TEMPO.CO, Surabaya - PT Garam (Persero) menyatakan kooperatif terhadap kasus hukum yang menimpa perusahaannya. Bantuan hukum akan diberikan bagi Direktur Utama Achmad Boediono. “Untuk bantuan hukum pasti kami upayakan,” ujar Direktur Pemasaran PT Garam Ali Mahdi kepada Tempo, Senin, 12 Juni 2017.
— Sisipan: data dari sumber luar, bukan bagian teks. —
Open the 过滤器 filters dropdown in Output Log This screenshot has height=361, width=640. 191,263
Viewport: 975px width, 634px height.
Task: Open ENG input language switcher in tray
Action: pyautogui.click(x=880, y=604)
Baca: Penangkapan Dirut PT Garam, Bareskrim: Negara Rugi Rp 3,5 Miliar
Achmad terjerat kasus dugaan penyalahgunaan izin impor garam konsumsi. Sesuai Peraturan Menteri Perdagangan No 125/M-DAG/PER/12/2015, impor garam konsumsi ditugaskan kepada BUMN di industri garam tersebut. Pemerintah memberikan rekomendasi impor sebanyak 75.000 ton dari rencana awal sebanyak 226.124 ton.
Ali mengatakan, pihaknya telah berupaya menjalankan penugasan impor garam konsumsi sesuai prosedur. Proses tender (lelang) dilakukan dengan total peserta 8 perusahaan dari India dan Australia. Penawaran harga dibuka kepada berbagai eksportir supplier.
Berikutnya, pihaknya membandingkan tiap harga yang diajukan serta menelisik kelengkapan persyaratan teknis dan administrasi. “Dari total kuota impor 75 ribu ton, pemenangnya adalah Dampier Salt, Australia Selatan sebesar 55 ribu ton dan dari Kandla Agro, India, sebesar 20 ribu ton,” tuturnya.
Ali menyebutkan, PT Garam mensyaratkan kualitas garam dengan kadar NaCl minimum 94 persen sesuai Peraturan Menteri Perindustrian. Namun, rata-rata spesifikasi garam yang disodorkan penyuplai India dan Australia, memiliki kadar NaCl di atas 97 persen.
“Padahal dulu nggak ada batasan maksimal. Di SNI juga masih seperti itu,” katanya. Maka pihaknya mengajukan perubahan izin impor dari konsumsi menjadi industri agar penugasan berjalan mulus.
Kasus ini mencuat setelah polisi menangkap Achmad di rumahnya di Pondok Gede, Bekasi, Jawa Barat, Sabtu malam lalu. Ihwalnya, PT Garam mendapat tugas mengimpor garam konsumsi hingga 226 ribu ton pada awal tahun 2017. Achmad diduga mengubah izin impor tersebut menjadi impor garam industri.
Baca: Mendag Benarkan Adanya Perubahan Rekomendasi Impor PT Garam
Kepolisian menuding Achmad berniat menjual garam industri yang dikemas dalam bungkus garam konsumsi Rp 1.200 per kilogram. Padahal harga impornya Rp 400 per kilogram. Keuntungan menjadi besar karena impor garam industri mendapat pembebasan bea masuk. Sedangkan garam industri dikenai bea masuk 10 persen.